I stumbled across a brand new ML competition platform a couple of months ago, DrivenData, which describes itself as hosting “data science competitions to save the world”. Basically think Kaggle for non-profits. They had launched their first prize awarding comp, Box-Plots for Education which aimed to automatically classify education expenses into various categories. I took a look at the data and decided to give it a crack.
The data and problem were rather complex! There were 104 labels to assign, split over 9 different categories. Each one required submitting a probability which made for some massive submission files in excess of 100MB each! As predictors we were given the total cost of an expense, and its full-time fraction if it was for an employee. Additionally there were 14 columns of free-text to play with, mostly being short descriptions of the expense.
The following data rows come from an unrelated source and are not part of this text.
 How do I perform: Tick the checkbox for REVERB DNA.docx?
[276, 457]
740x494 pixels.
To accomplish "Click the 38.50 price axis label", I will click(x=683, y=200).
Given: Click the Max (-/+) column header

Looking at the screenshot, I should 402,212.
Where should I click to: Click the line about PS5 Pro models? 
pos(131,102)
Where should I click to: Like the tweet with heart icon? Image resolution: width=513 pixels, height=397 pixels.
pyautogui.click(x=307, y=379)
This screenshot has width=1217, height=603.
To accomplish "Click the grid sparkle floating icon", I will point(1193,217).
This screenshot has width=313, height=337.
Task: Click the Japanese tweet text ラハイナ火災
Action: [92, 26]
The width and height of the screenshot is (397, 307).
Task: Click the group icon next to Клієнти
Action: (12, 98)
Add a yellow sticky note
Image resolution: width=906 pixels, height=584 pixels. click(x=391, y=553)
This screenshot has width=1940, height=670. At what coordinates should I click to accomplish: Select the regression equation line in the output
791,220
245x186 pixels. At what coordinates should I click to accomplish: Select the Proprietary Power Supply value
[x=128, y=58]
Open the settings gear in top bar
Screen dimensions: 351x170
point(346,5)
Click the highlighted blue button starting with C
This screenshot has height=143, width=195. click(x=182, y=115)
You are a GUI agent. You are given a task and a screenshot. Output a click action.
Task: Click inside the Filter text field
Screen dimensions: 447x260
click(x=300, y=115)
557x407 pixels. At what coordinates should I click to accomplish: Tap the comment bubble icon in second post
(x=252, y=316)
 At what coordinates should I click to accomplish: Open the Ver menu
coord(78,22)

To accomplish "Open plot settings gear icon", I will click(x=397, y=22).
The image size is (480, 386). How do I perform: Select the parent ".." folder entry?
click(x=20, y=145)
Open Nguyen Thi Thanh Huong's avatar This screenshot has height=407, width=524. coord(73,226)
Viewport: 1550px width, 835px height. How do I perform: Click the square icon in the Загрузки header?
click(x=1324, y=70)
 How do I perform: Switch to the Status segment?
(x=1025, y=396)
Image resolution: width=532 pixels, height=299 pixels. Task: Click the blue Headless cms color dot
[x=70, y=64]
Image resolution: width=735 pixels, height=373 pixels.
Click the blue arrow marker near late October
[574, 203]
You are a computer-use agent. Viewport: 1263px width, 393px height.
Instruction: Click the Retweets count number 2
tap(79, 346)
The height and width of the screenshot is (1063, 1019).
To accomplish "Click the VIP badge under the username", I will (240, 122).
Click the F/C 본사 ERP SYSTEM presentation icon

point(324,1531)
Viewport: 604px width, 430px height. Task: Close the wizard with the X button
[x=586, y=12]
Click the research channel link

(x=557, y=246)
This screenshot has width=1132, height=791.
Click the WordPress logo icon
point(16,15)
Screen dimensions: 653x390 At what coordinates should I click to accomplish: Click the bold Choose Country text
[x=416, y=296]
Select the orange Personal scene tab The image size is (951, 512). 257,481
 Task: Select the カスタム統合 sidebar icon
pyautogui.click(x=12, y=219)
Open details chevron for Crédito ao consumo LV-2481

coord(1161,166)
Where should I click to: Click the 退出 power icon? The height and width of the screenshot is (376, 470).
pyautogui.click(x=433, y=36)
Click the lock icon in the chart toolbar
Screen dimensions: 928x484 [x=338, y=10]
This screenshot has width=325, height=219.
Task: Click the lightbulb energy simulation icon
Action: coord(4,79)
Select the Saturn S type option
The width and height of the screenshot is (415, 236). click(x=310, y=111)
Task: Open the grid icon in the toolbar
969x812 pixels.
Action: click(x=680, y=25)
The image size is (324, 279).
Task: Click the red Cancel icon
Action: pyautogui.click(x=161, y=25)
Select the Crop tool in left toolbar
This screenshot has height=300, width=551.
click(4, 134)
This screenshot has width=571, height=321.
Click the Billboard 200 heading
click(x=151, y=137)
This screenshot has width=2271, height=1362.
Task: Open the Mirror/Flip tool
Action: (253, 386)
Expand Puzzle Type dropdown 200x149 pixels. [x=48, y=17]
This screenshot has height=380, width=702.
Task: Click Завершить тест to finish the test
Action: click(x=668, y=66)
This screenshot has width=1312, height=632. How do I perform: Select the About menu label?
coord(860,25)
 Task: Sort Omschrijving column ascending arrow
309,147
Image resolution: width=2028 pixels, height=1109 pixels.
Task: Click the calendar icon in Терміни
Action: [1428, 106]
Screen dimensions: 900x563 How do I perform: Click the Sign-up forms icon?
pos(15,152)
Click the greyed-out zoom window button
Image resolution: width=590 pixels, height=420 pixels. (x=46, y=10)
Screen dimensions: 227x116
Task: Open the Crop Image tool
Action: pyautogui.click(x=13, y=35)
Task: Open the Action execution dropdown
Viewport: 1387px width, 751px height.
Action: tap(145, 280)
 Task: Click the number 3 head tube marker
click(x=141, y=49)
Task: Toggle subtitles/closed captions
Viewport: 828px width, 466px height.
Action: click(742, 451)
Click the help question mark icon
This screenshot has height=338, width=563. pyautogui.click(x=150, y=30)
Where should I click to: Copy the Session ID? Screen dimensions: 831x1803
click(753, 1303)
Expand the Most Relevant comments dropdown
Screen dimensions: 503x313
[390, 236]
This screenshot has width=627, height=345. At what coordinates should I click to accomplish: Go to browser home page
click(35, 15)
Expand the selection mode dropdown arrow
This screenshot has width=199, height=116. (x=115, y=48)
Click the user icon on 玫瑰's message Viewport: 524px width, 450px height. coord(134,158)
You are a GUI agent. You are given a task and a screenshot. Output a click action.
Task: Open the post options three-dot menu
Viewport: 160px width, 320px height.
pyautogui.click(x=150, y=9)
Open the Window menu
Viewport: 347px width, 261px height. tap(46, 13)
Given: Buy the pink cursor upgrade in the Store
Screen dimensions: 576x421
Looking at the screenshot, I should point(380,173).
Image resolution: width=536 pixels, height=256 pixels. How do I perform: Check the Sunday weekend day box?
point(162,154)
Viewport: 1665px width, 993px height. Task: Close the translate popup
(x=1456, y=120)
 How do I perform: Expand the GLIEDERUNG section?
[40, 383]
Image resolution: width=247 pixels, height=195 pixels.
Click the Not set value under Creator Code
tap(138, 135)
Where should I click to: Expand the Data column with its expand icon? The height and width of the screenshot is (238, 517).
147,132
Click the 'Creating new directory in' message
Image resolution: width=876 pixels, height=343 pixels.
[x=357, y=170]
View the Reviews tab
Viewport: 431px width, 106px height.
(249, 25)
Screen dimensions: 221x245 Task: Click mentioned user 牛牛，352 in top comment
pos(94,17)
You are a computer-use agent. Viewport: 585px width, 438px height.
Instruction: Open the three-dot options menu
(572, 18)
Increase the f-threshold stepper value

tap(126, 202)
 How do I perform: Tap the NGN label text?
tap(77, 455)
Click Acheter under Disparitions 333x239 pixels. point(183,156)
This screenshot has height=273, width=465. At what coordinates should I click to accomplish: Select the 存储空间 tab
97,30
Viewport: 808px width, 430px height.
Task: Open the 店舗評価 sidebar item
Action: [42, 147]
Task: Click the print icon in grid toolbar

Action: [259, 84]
To get a feel for how to break down this somewhat intimidating structure, I started with a naive baseline. The provided baseline applied a straight probability to every label. But some labels appeared a lot more than others, so I figured to get moving I would assign each label a probability based on its frequency in the category. This approach got to 1.3913 on the leaderboard, up from the 2.0455 of the provided solution. I was winning! But now to get more serious as I suspected some serious contenders were on their way, and they were…
The first task was to clean up the data. I broke the two numeric columns from all of the text ones first, as I was planning on handling the two types separately. The target columns needed some work too, I re-encoded the targets into two forms, an integer-encoded version that just replaced the text labels with numbers, and a wide format that had 104 columns with one-hot encoding of the individual labels.
There were several different missing value types that I discovered in the data: a true missing value, ie no entry in the CSV; an explicit “n/a” text string; and “(blank)”. I decided that these different types of missings could potentially have different meanings, so created some new columns to tack on to the two existing numeric columns, representing the original text as 0 for present, and (1, 2, 3) for the different missing value types. In the text itself, I replaced all three missing types with the literal string “missing”. For the remaining numeric columns I simply filled the missings with -999.
I had also noticed some of the text was capitalized while others were lower-case. I figured that this may give a clue as to what system had generated it. Some new numeric columns again represented each document as a 0 or 1 for whether it was capitalized or not.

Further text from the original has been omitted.